WHAT THE EXERCISE ASKS - Which lines of the records contain the word "computer"? Show each of them.

[Data records]
□ □ □ □ □ □ □

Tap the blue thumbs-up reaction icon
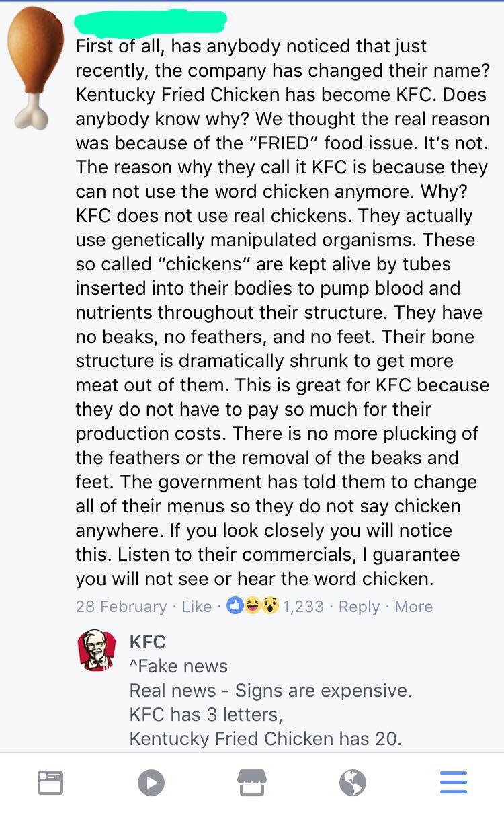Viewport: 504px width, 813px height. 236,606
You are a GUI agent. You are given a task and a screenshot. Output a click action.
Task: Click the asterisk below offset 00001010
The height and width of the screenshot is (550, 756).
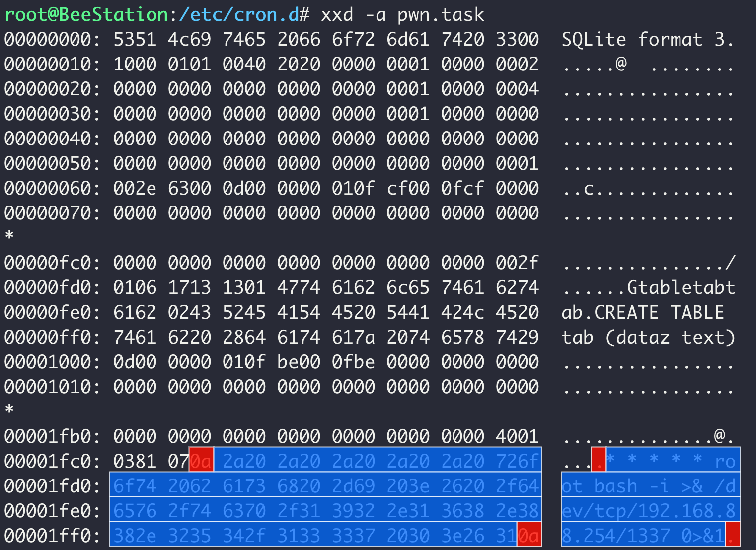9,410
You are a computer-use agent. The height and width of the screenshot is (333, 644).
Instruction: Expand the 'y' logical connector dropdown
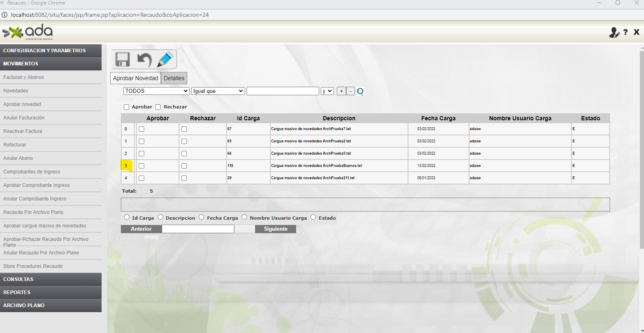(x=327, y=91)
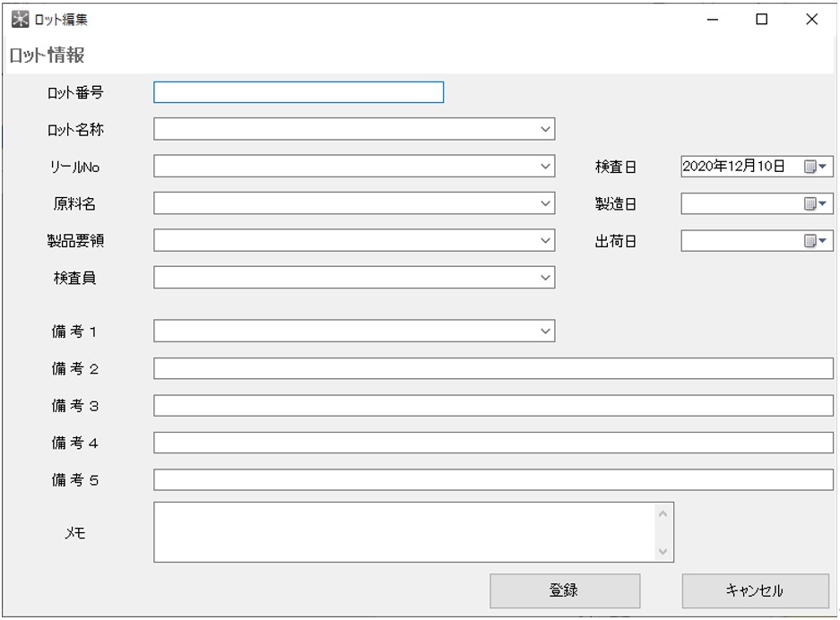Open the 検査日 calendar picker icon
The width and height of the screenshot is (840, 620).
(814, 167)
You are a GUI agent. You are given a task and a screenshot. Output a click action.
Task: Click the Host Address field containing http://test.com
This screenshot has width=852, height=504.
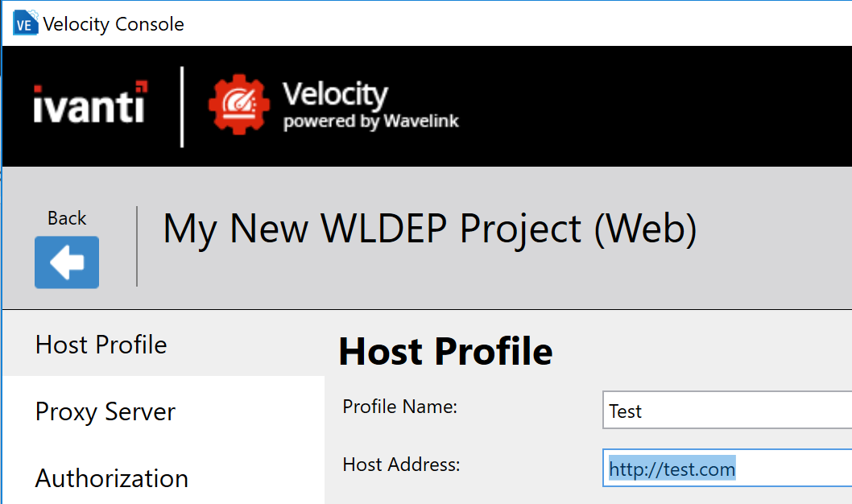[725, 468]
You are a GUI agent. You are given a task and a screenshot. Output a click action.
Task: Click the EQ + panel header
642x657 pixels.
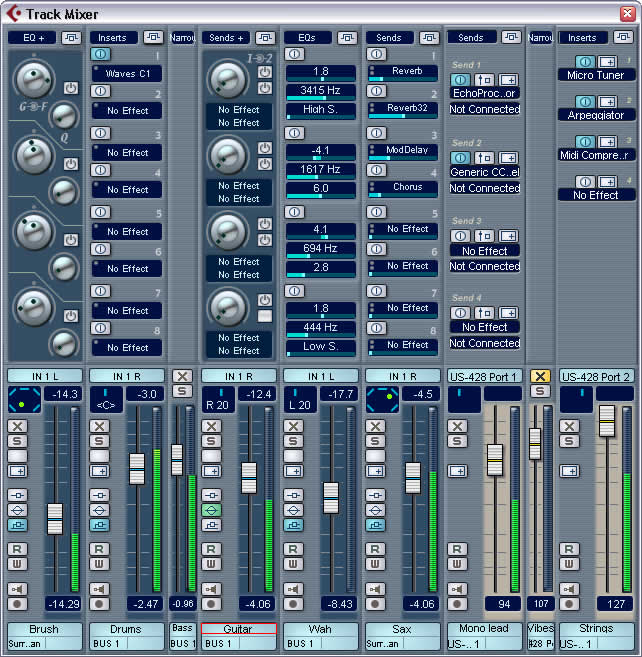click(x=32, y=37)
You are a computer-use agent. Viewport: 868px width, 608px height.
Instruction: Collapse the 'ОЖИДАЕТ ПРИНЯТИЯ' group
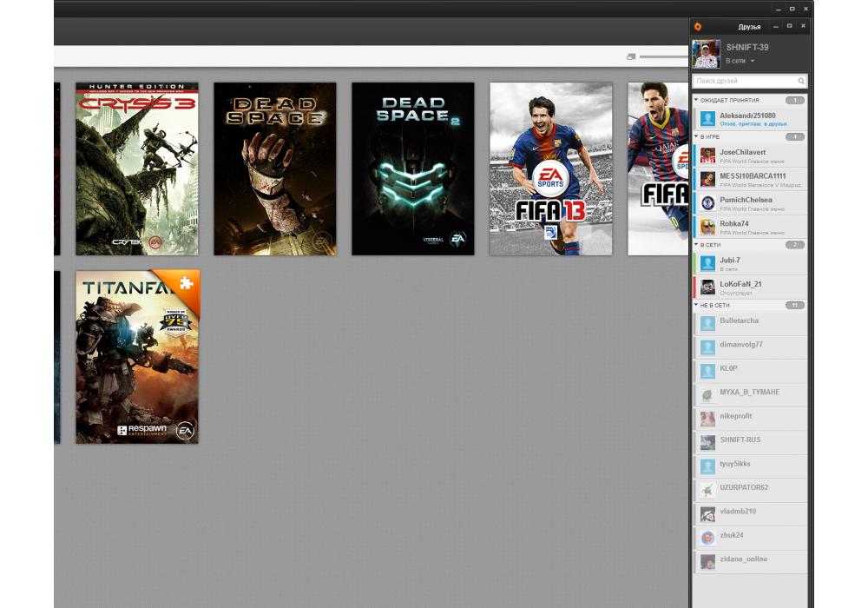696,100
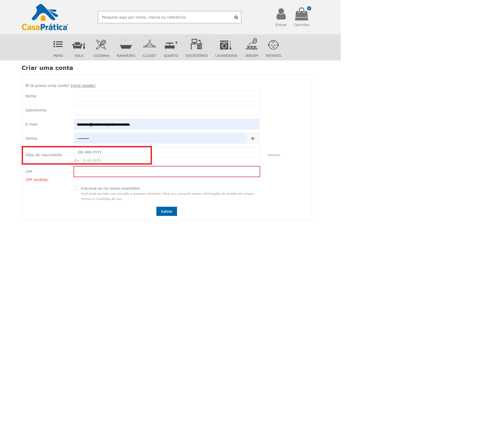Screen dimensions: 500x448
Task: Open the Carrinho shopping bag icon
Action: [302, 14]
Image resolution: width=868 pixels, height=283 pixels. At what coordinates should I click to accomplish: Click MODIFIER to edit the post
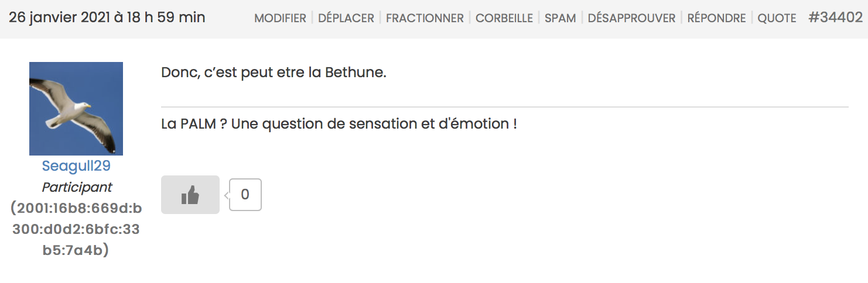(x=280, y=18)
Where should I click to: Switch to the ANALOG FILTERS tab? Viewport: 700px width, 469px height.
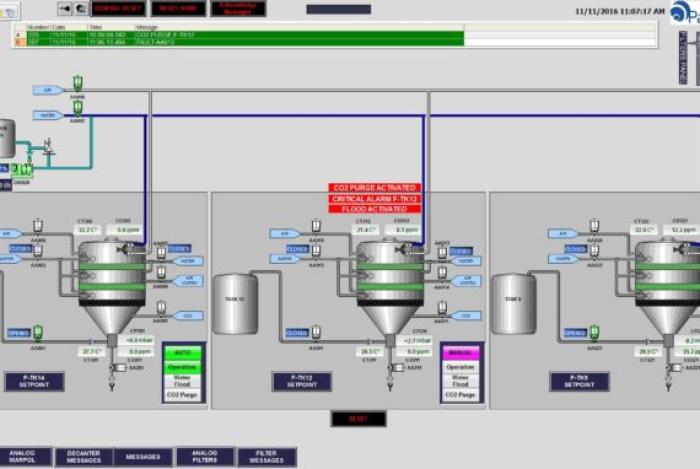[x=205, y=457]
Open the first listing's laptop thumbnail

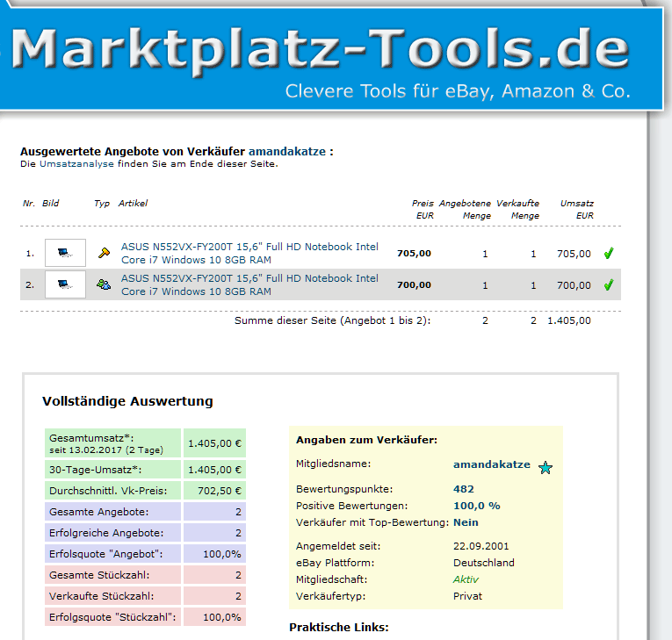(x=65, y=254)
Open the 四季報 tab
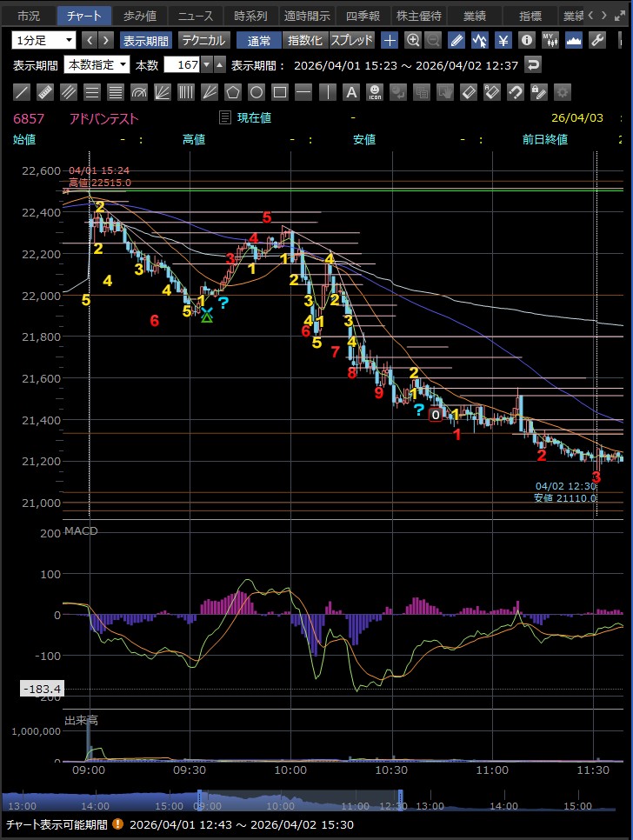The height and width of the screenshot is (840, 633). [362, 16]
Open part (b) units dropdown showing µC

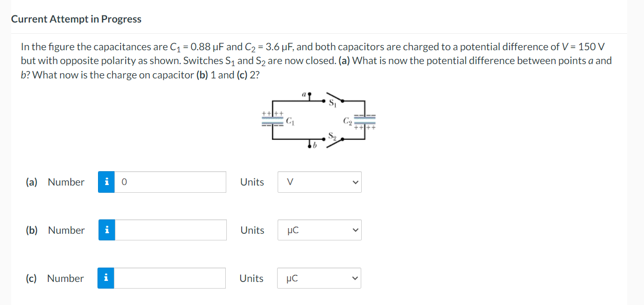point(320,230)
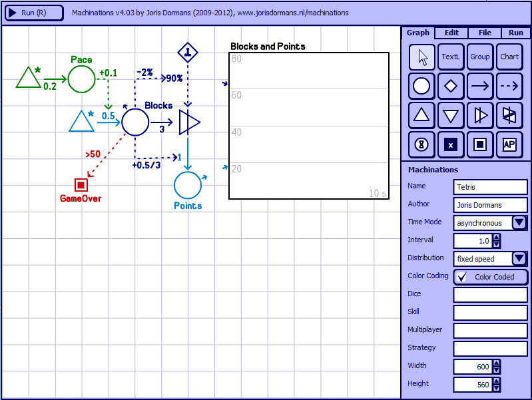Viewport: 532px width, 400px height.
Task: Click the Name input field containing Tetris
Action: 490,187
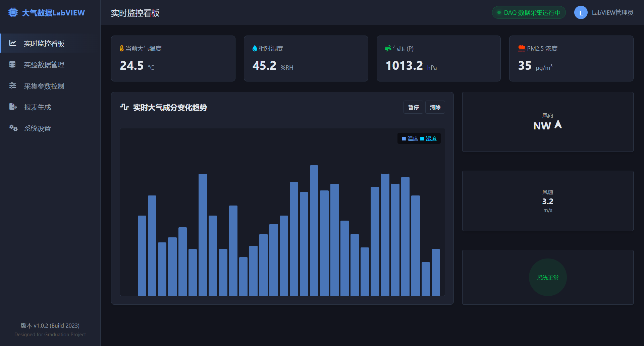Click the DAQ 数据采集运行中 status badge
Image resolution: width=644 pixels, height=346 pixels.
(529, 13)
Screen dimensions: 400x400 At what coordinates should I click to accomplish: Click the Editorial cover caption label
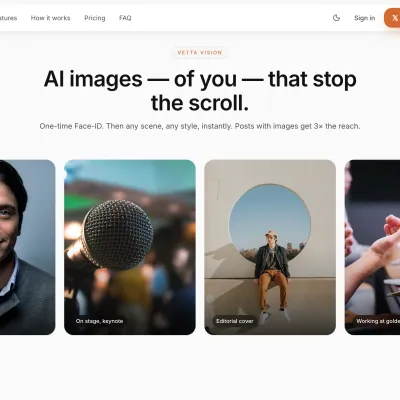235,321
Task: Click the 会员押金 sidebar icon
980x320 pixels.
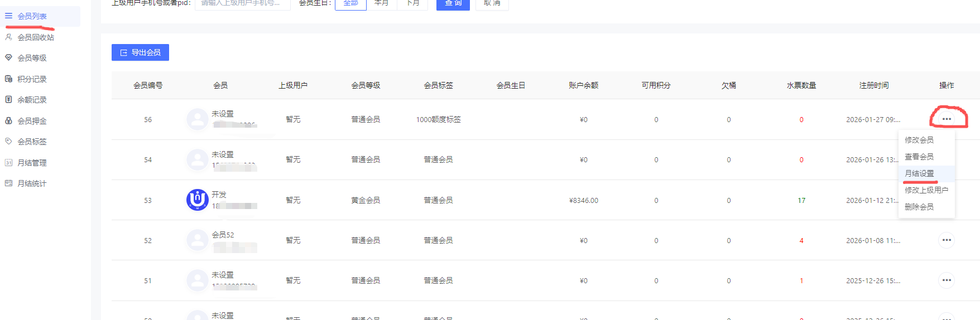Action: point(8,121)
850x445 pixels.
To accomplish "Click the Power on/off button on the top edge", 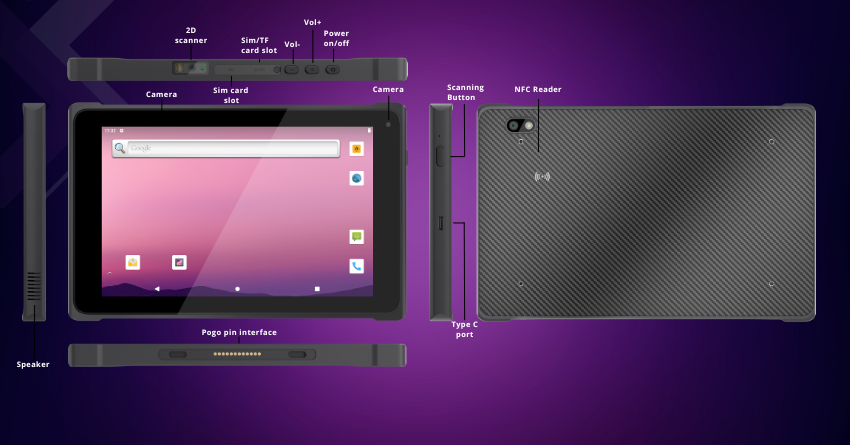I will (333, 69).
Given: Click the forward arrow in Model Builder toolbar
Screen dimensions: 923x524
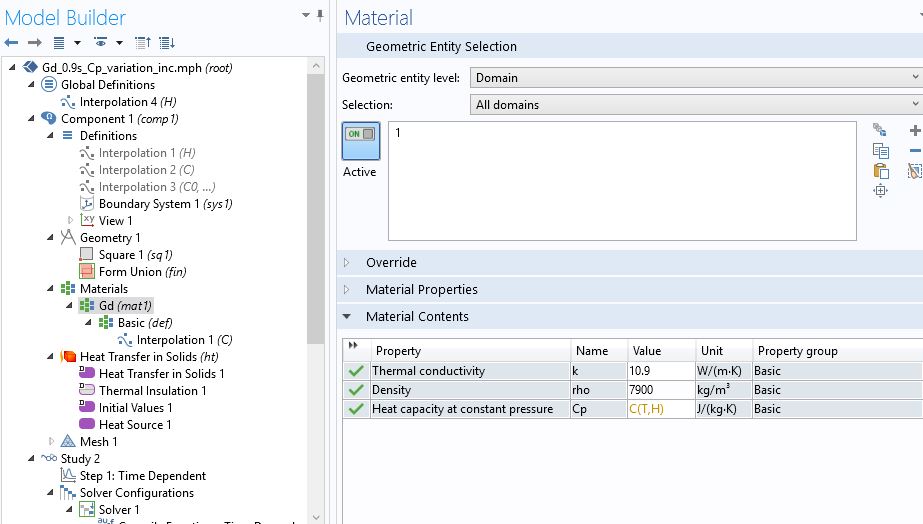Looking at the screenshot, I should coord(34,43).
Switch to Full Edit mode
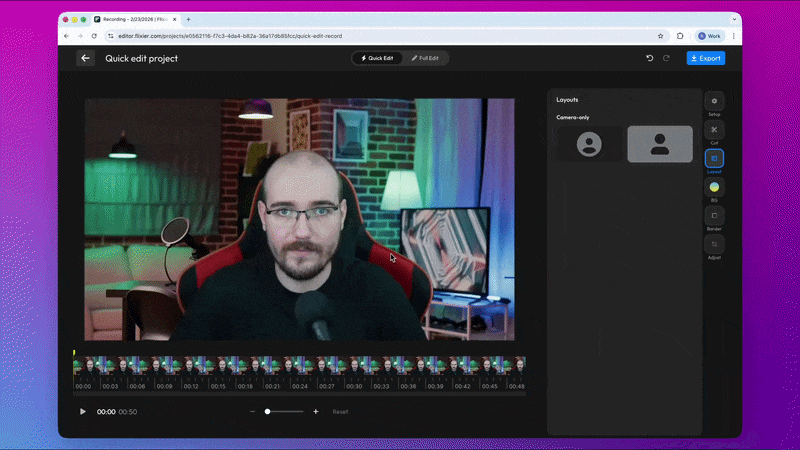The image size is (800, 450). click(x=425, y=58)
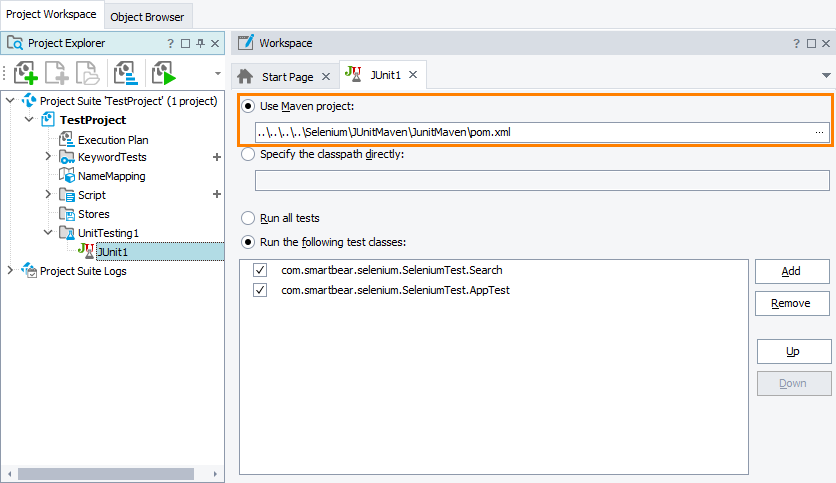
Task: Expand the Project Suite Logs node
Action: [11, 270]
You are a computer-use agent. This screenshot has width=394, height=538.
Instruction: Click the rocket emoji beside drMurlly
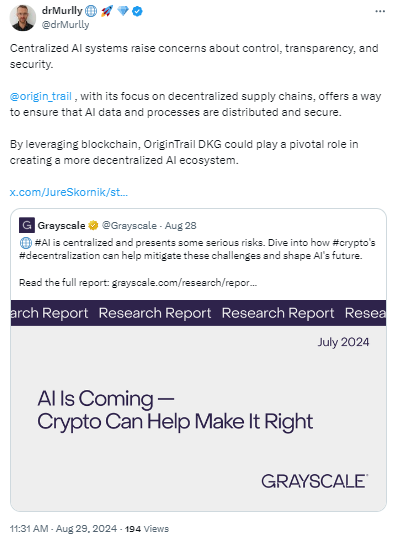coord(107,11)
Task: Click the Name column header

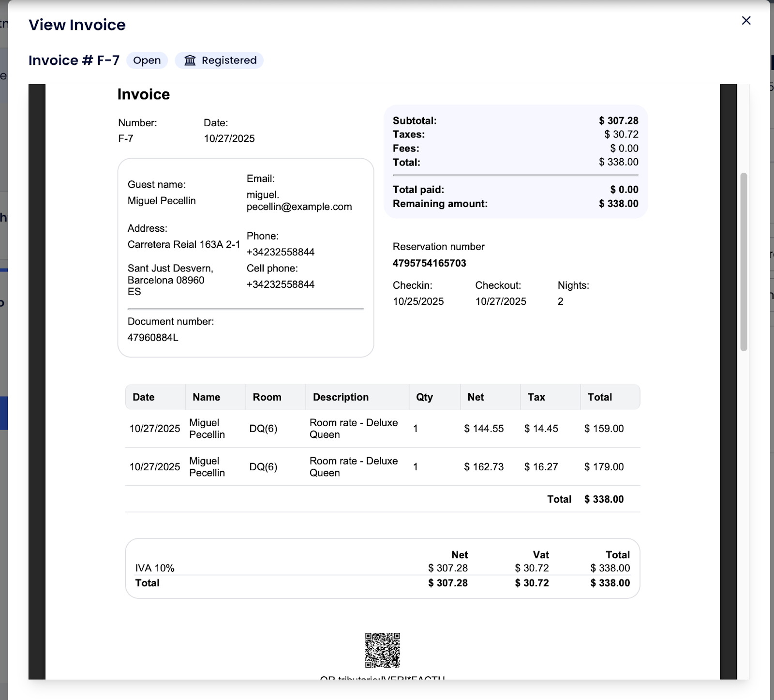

□ □ □ □ □ □ □

SOLUTION TO THE PROBLEM -
You are a computer-use agent. The height and width of the screenshot is (333, 644).
You are a computer-use agent. Viewport: 868px width, 608px height.
You are a computer-use agent. This screenshot has width=394, height=538.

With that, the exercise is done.